■ PROBLEM TO WORK ON: In the records, from the line with "At what (x,y)" through the end of the records, switch "Identify" to "Find" and leave everything else unchanged. Reproduce those lines with the change, and omit the pictures from your answer.

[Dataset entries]
= = = = = = =
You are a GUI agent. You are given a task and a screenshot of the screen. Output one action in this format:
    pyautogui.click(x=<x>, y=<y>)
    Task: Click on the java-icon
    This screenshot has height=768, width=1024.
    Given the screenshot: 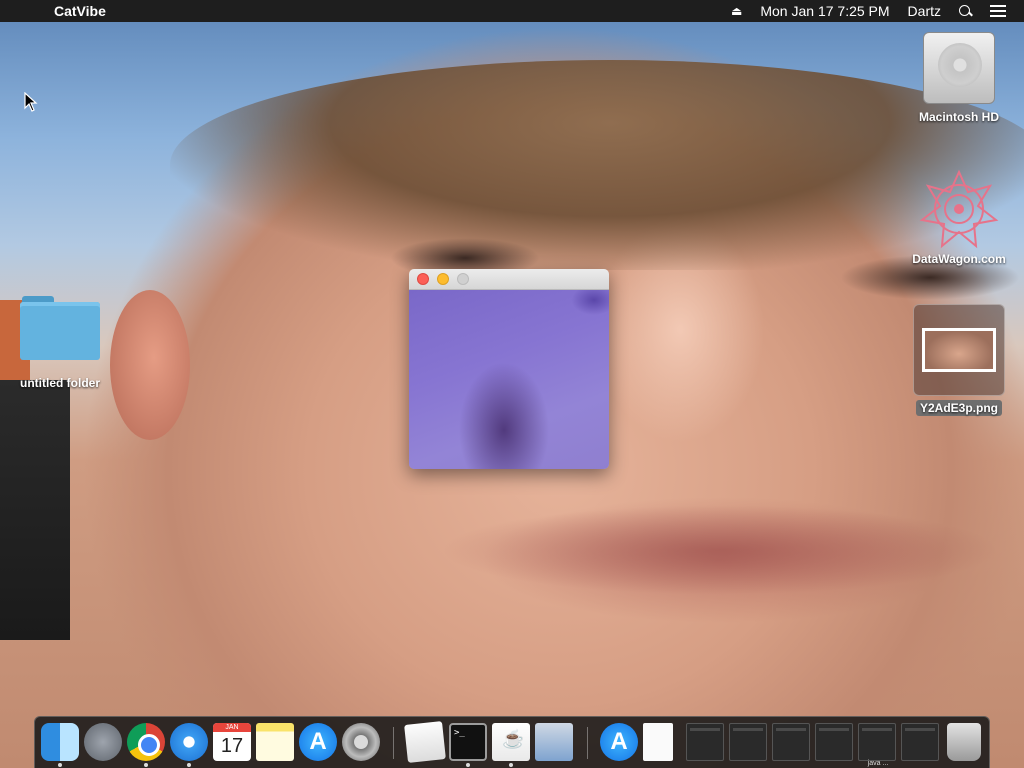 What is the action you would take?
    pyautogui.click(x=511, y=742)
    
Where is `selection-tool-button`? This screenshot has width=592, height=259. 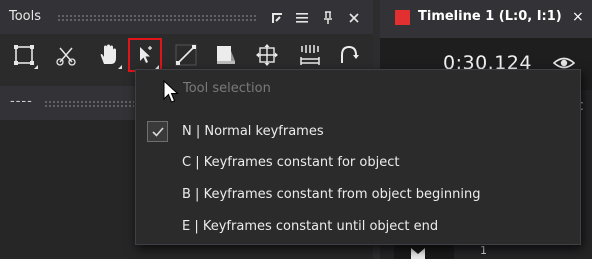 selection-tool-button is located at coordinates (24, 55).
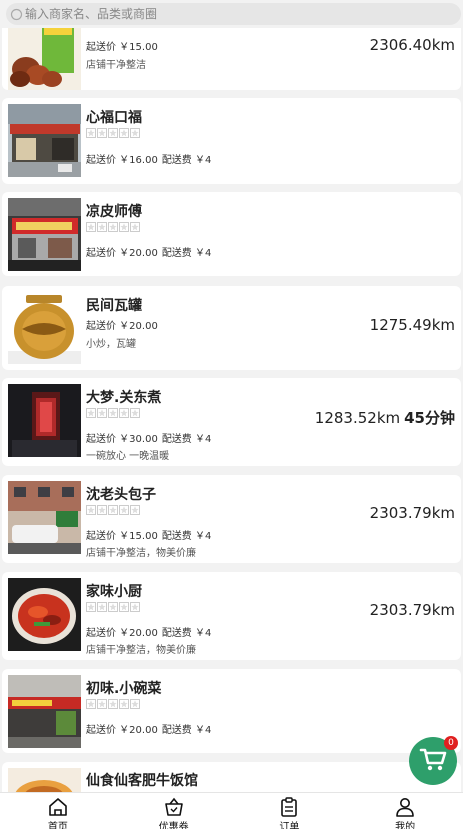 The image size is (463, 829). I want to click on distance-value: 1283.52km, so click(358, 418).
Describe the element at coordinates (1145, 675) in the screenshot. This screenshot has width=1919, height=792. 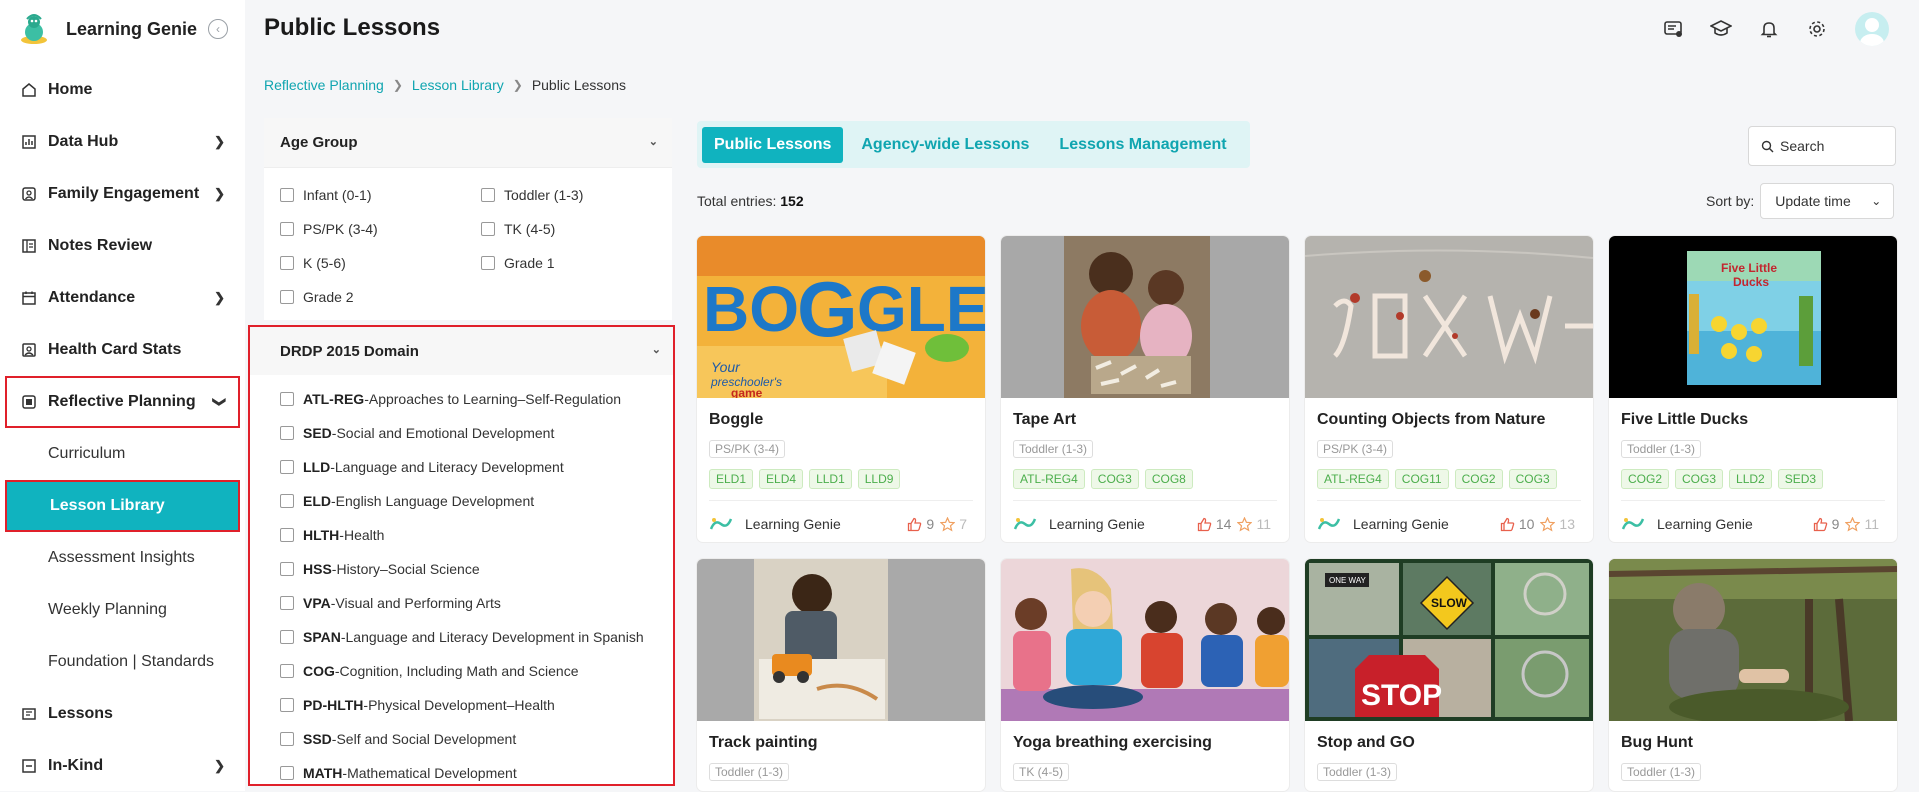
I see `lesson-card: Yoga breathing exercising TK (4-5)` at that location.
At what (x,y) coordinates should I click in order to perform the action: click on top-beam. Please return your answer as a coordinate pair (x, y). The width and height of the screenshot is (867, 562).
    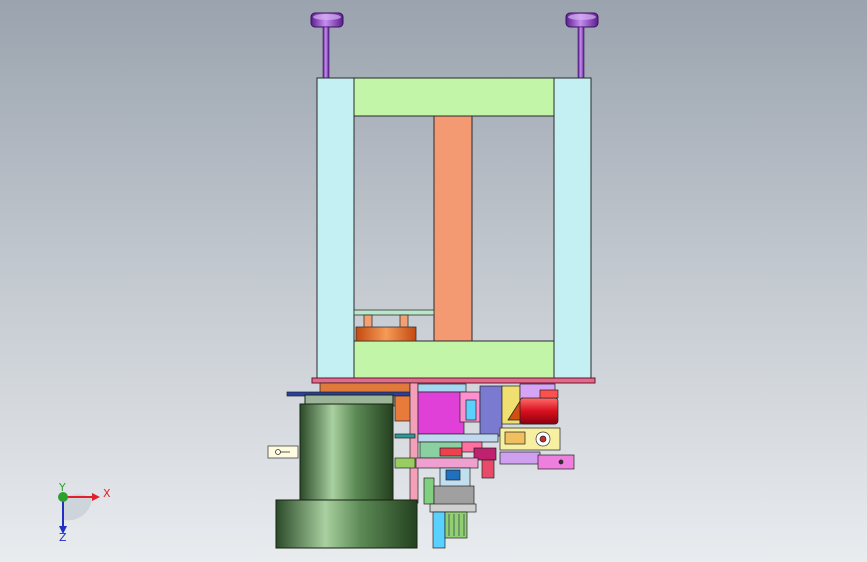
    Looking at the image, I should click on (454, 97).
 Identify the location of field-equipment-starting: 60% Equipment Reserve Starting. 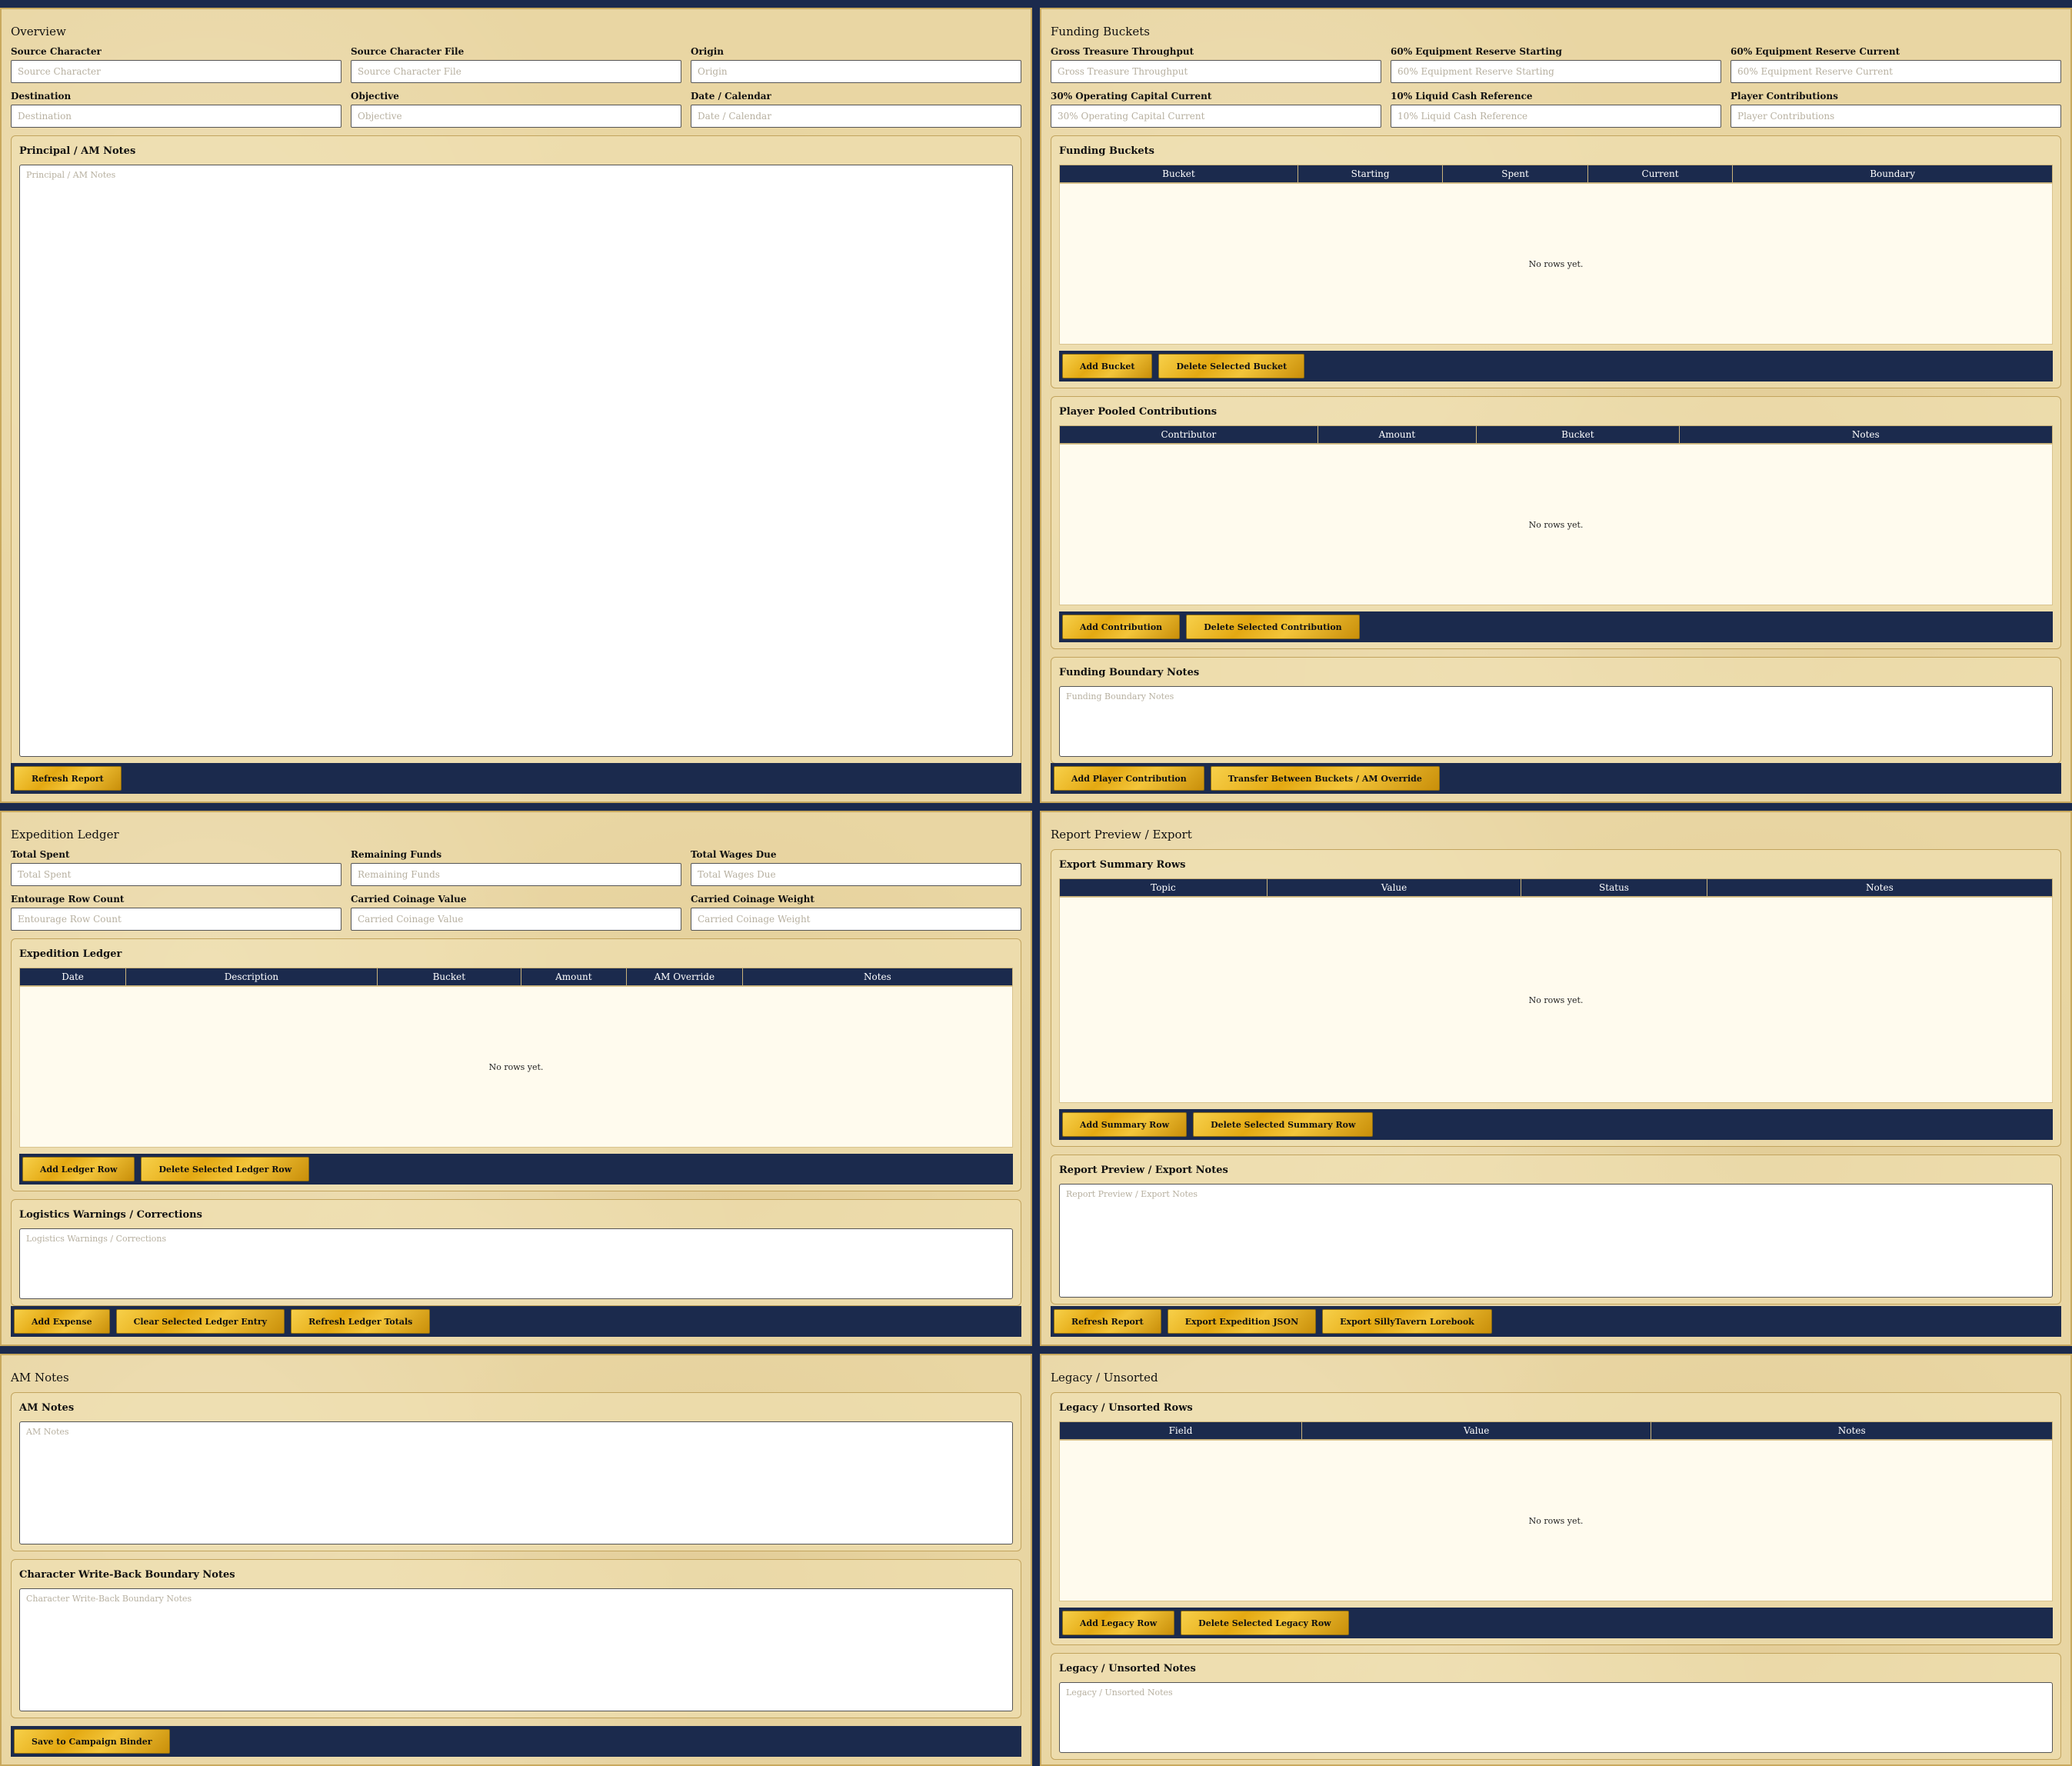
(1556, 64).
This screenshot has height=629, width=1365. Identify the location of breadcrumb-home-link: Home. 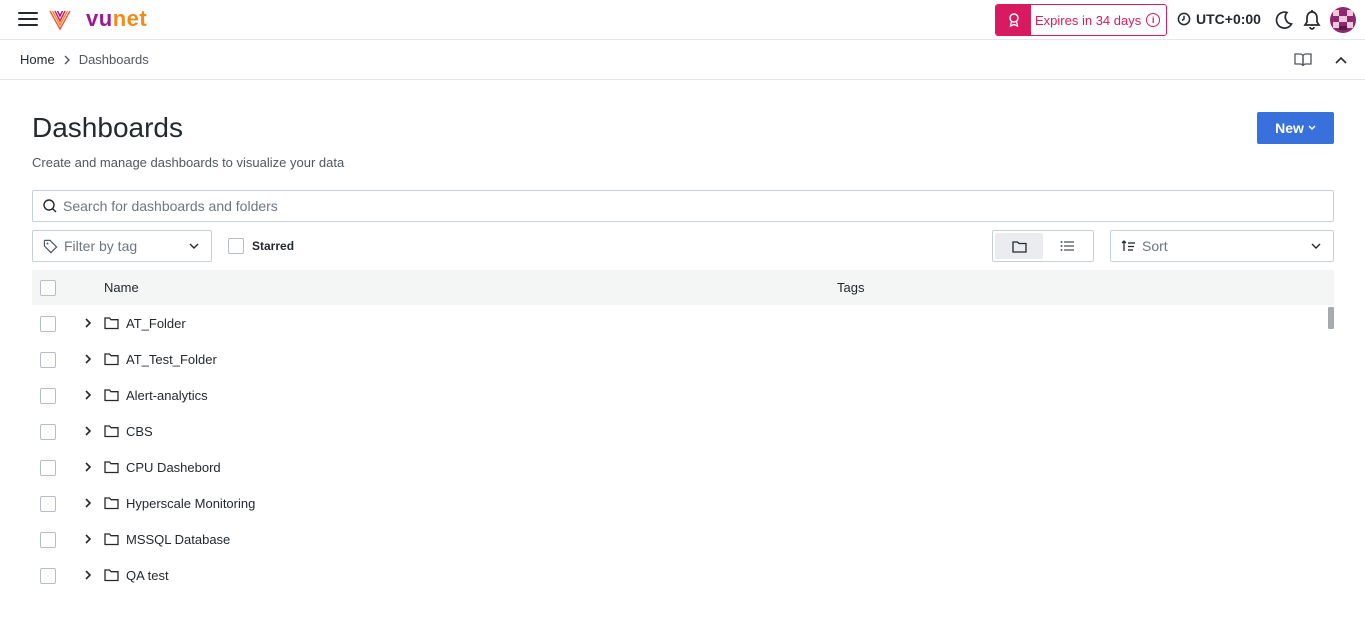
= = = = = = =
■ COMPLETED EXERCISE:
At what (x,y) coordinates should I click in order to perform the action: click on top-beam. Please return your answer as a coordinate pair (x, y). The width and height of the screenshot is (867, 562).
    Looking at the image, I should click on (454, 97).
 Find the location of field-equipment-starting: 60% Equipment Reserve Starting. 
(1556, 64).
This screenshot has height=629, width=1365. Find the location of breadcrumb-home-link: Home. 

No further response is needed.